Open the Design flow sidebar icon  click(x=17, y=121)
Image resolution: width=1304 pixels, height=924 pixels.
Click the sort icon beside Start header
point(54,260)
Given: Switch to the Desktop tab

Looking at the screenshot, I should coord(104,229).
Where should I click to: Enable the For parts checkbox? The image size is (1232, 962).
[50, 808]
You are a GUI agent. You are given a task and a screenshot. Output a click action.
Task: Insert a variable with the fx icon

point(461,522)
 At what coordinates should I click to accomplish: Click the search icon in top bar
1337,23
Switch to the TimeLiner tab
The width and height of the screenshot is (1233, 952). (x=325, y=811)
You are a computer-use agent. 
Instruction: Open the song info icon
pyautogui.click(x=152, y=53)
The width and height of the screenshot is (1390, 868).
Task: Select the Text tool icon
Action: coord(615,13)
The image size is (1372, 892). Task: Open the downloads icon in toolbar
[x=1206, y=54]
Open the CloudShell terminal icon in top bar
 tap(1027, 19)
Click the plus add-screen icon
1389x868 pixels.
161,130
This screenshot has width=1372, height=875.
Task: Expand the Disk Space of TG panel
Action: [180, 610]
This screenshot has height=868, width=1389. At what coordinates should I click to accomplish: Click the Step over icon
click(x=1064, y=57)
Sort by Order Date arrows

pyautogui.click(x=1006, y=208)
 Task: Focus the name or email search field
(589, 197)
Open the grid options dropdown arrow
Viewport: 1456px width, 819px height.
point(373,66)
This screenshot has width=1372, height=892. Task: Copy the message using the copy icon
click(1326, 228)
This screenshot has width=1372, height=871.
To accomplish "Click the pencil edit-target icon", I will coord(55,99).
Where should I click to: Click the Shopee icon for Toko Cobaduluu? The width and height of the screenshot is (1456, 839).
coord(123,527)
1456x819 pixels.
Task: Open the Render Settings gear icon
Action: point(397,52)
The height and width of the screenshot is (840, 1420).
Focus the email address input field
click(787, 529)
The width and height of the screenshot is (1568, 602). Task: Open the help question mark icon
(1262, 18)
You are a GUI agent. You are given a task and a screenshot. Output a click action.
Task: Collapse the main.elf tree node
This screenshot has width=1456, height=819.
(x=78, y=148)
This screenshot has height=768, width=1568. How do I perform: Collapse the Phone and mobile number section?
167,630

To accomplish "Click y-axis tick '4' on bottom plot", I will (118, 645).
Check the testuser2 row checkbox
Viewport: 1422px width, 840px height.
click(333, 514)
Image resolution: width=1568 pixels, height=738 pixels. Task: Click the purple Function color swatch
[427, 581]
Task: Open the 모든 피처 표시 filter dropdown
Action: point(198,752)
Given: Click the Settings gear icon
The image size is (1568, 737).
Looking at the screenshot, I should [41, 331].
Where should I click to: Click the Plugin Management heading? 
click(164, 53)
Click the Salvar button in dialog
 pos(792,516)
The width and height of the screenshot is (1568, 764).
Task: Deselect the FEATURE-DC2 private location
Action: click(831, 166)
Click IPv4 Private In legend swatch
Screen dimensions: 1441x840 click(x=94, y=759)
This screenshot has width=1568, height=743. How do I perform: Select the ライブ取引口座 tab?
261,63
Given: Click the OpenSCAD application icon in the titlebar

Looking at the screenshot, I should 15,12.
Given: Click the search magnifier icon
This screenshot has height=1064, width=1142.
::::::
All lines with the word "will" must be located in the data and copied.

Result of the exercise.
To accomplish "Click the pencil edit-target icon", I will coord(55,99).
To accomplish "Click y-axis tick '4' on bottom plot", I will (118, 645).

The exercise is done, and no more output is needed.